PAT advanced level "The Best Rank"排序，qsort，C语言实现

原题链接

原题目：

1012. The Best Rank (25)

时间限制

400 ms

内存限制

65536 kB

代码长度限制

16000 B

判题程序

Standard

作者

CHEN, Yue

To evaluate the performance of our first year CS majored students, we consider their grades of three courses only: C - C Programming Language, M - Mathematics (Calculus or Linear Algebra), and E - English. At the mean time, we encourage students by emphasizing on their best ranks – that is, among the four ranks with respect to the three courses and the average grade, we print the best rank for each student.

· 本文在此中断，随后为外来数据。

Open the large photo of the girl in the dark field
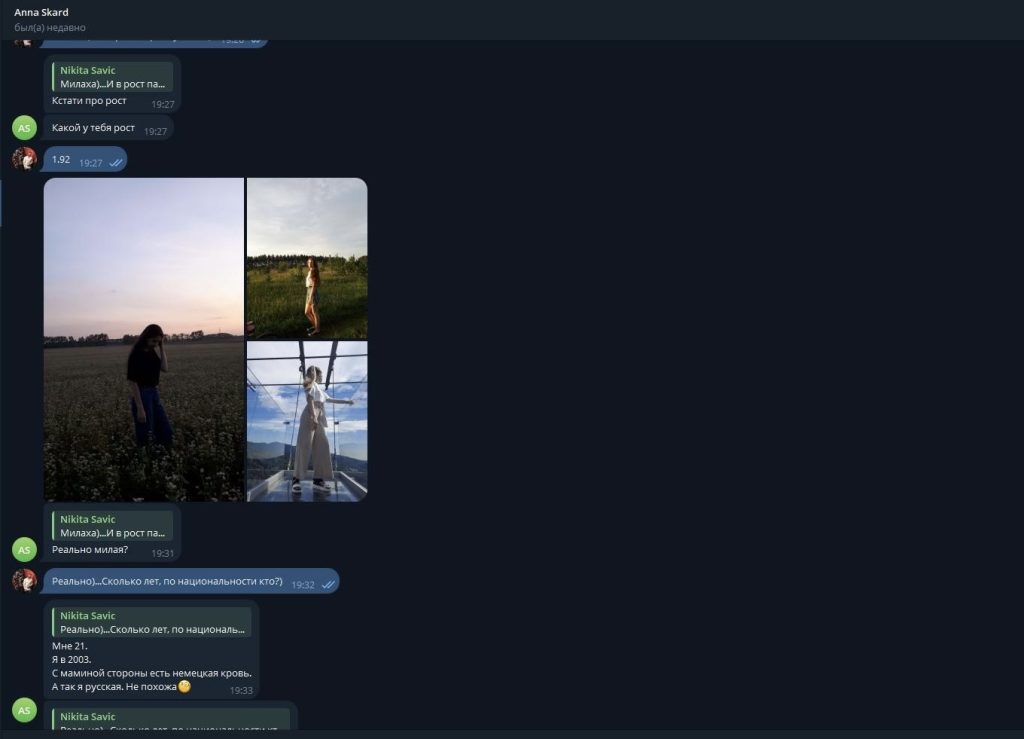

For example, The grades of C, M, E and A - Average of 4 students are given as the following:

StudentID C M E A

310101 98 85 88 90

310102 70 95 88 84

310103 82 87 94 88

310104 91 91 91 91

Then the best ranks for all the students are No.1 since the 1st one has done the best in C Programming Language, while the 2nd one in Mathematics, the 3rd one in English, and the last one in average.

Input

Each input file contains one test case. Each case starts with a line containing 2 numbers N and M (<=2000), which are the total number of students, and the number of students who would check their ranks, respectively. Then N lines follow, each contains a student ID which is a string of 6 digits, followed by the three integer grades (in the range of [0, 100]) of that student in the order of C, M and E. Then there are M lines, each containing a student ID.

Output

For each of the M students, print in one line the best rank for him/her, and the symbol of the corresponding rank, separated by a space.

The priorities of the ranking methods are ordered as A > C > M > E. Hence if there are two or more ways for a student to obtain the same best rank, output the one with the highest priority.

If a student is not on the grading list, simply output “N/A”.

Sample Input：

5 6
310101 98 85 88
310102 70 95 88
310103 82 87 94
310104 91 91 91
310105 85 90 90
310101
310102
310103
310104
310105
999999

Sample Output：

1 C
1 M
1 E
1 A
3 A
N/A

本题主要是考察qsort函数及其cmp（）的使用或者使用sort函数及其cmp（），两者的格式不能弄错，注意区分

其格式分析详见：

qsort及sort

同时，这里使用了结构体，要对结构体排序使用qsort函数的话其cmp函数结构需要一些改变：先将const void *类型的指针转化为指向结构体类型的指针，然后对其进行排序。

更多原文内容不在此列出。